秋刀魚の歌

秋刀魚が高値を呼んでいる。温暖化のせいだとか、中国の陰謀とか、ロシアによる漁獲が原因だとかいわれているが、たぶんどれも的外れであろう。何でもかんでも温暖化に寄せて考える風潮を私はよしとしない。青魚は定期的に豊漁・不漁を繰り返す性質があり、例えば今年は長らく不漁続きだったマイワシが大量続きで、値段も下がっている。

まあ、漁師に言わせれば「イワシは海の米」であって、毎日食っても飽きないのはイワシだけだと、獅子文六のエッセイにもある。私もイワシの塩焼きは無二の好物だから全く同感である。

しかしそろそろ9月の声も聞こえて来ようかともなれば、あのスラリとした青銀色にかがやく魚体がやはり恋しくもなってくる。ベランダに七輪でも出して、モーモーと煙を上げながら塩焼きにしてみたいところだ。炊きたての新米を添えて。




「秋刀魚の歌」で知られる佐藤春夫は、谷崎潤一郎との確執のすえに、彼の妻であった石川千代をもらいうける。夫妻の離婚成立を受けて、3人連名の挨拶状を知人に送った。有名な「細君譲渡事件」である。

年譜風にしてみると、

大正4年 谷崎潤一郎 石川千代と結婚

大正6年 谷崎、千代と疎遠に。佐藤春夫は千代の心情を惻隠するうちに恋愛感情に発展。

大正9年 春夫、米谷香代子と離婚。このころ、谷崎は千代と復縁

昭和5年 谷崎、千代と離婚。 春夫、千代と結婚

昭和6年 谷崎、古川丁末子と結婚

昭和10年 谷崎、丁末子と離婚。 根津(森田)松子と結婚

この間、谷崎と春夫は絶交宣言を出してみたり、ひっこめてみたり。谷崎は春夫以外の男性にも千代の譲渡を仄めかしたこともあるようで、いやあ、昔のひとはエネルギッシュだったんですねえ。

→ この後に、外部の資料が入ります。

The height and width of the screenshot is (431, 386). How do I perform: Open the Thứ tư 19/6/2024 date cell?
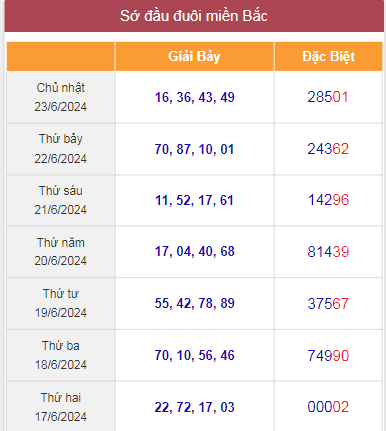click(61, 303)
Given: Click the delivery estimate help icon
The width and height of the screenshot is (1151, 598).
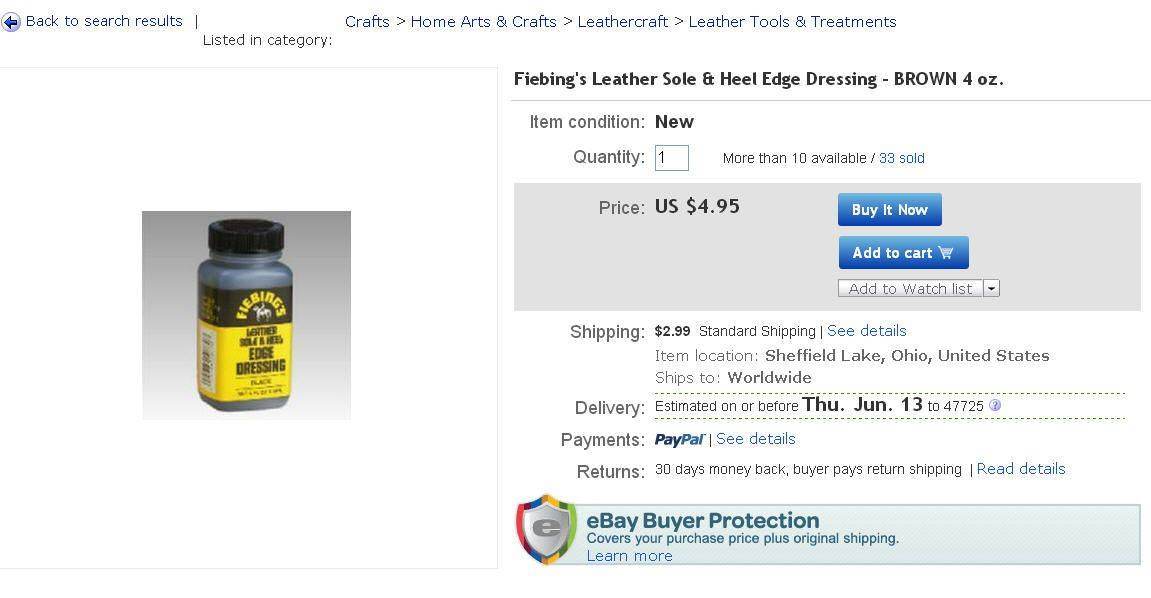Looking at the screenshot, I should [x=995, y=406].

妻に裏切られ、離婚し、恋しく思う人は再び夫の元へ戻って行っていた、どうしようもなく孤独であった頃を題材に、周知の名作「秋刀魚の歌」は書かれている。






「秋刀魚の歌」 佐藤春夫


あはれ


秋風よ

情(こころ)あらば伝へてよ

――男ありて

今日の夕餉に ひとり

さんまを食(くら)ひて

思ひにふける と。



さんま、さんま

そが上に青き蜜柑の酸(す)をしたたらせて

さんまを食ふはその男がふる里のならひなり。

そのならひをあやしみなつかしみて女は

いくたびか青き蜜柑をもぎて夕餉にむかひけむ。

あはれ、人に捨てられんとする人妻と

妻にそむかれたる男と食卓にむかへば、

愛うすき父を持ちし女の児は

小さき箸をあやつりなやみつつ

父ならぬ男にさんまの腸(はら)をくれむと言ふにあらずや。



あはれ

秋風よ

汝(なれ)こそは見つらめ

世のつねならぬかの団欒(まどゐ)を。

いかに

秋風よ

いとせめて

証(あかし)せよ かの一ときの団欒(まどゐ)ゆめに非ずと。



あはれ

秋風よ

情あらば伝へてよ、

夫を失はざりし妻と

父を失はざりし幼児とに伝へてよ

――男ありて

今日の夕餉に ひとり

さんまを食ひて

涙をながす と。



さんま、さんま、

さんま苦いか塩(しよ)つぱいか。

そが上に熱き涙をしたたらせて

さんまを食ふはいづこの里のならひぞや。

あはれ

げにそは問はまほしくをかし。



きっと、土間か縁先に七輪を置いて、一人でさんまを焼いていたのだろう。立ち上る煙にむせかえりながら、今ある孤独を自嘲しながら。